__RECORDS FOR THIS EXERCISE__

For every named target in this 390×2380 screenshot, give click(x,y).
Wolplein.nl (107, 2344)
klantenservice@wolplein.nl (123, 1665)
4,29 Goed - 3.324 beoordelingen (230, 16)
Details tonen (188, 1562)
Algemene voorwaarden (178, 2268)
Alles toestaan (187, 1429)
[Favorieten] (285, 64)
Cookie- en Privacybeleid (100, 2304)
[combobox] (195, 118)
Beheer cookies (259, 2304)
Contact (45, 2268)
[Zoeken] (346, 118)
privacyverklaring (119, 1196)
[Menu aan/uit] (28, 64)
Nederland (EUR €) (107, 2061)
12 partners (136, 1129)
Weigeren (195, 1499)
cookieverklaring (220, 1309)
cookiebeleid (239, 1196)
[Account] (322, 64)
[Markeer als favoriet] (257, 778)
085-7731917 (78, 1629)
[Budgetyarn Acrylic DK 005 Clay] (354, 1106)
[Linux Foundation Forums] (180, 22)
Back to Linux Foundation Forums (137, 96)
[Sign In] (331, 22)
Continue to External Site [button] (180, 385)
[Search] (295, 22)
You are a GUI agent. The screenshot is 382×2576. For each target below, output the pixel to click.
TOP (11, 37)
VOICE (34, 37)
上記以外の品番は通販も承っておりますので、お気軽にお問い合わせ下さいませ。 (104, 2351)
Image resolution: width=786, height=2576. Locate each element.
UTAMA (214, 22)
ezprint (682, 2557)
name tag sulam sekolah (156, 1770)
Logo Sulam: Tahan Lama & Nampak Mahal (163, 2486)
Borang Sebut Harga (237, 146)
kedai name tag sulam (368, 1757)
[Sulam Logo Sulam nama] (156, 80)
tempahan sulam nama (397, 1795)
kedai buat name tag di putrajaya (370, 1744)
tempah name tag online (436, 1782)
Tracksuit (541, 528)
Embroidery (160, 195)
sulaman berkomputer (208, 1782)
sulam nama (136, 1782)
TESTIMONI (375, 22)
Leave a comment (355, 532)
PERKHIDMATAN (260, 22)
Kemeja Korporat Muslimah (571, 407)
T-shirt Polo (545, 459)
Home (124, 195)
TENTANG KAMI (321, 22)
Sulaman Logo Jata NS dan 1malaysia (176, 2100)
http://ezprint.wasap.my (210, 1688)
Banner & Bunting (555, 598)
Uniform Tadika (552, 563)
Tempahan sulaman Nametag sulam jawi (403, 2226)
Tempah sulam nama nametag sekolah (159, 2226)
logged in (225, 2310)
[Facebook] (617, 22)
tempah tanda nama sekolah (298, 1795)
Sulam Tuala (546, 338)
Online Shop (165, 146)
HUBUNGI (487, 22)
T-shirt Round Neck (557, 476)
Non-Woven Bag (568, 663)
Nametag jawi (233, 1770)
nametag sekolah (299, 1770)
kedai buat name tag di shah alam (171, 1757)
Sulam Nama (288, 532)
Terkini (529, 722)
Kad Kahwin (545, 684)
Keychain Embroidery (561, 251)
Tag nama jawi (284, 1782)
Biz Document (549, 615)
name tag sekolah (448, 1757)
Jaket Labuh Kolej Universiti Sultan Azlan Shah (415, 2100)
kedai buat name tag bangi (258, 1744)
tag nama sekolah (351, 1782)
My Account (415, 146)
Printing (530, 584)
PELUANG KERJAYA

__DIRECTIONS FOR THIS TASK__
Copy out each line of the data above, exactly, if it lies between the line holding "[Menu aan/uit] (28, 64)" and the line holding "Continue to External Site [button] (180, 385)", inclusive; copy no other line.

__ANSWER SECTION__
[Menu aan/uit] (28, 64)
Nederland (EUR €) (107, 2061)
12 partners (136, 1129)
Weigeren (195, 1499)
cookieverklaring (220, 1309)
cookiebeleid (239, 1196)
[Account] (322, 64)
[Markeer als favoriet] (257, 778)
085-7731917 (78, 1629)
[Budgetyarn Acrylic DK 005 Clay] (354, 1106)
[Linux Foundation Forums] (180, 22)
Back to Linux Foundation Forums (137, 96)
[Sign In] (331, 22)
Continue to External Site [button] (180, 385)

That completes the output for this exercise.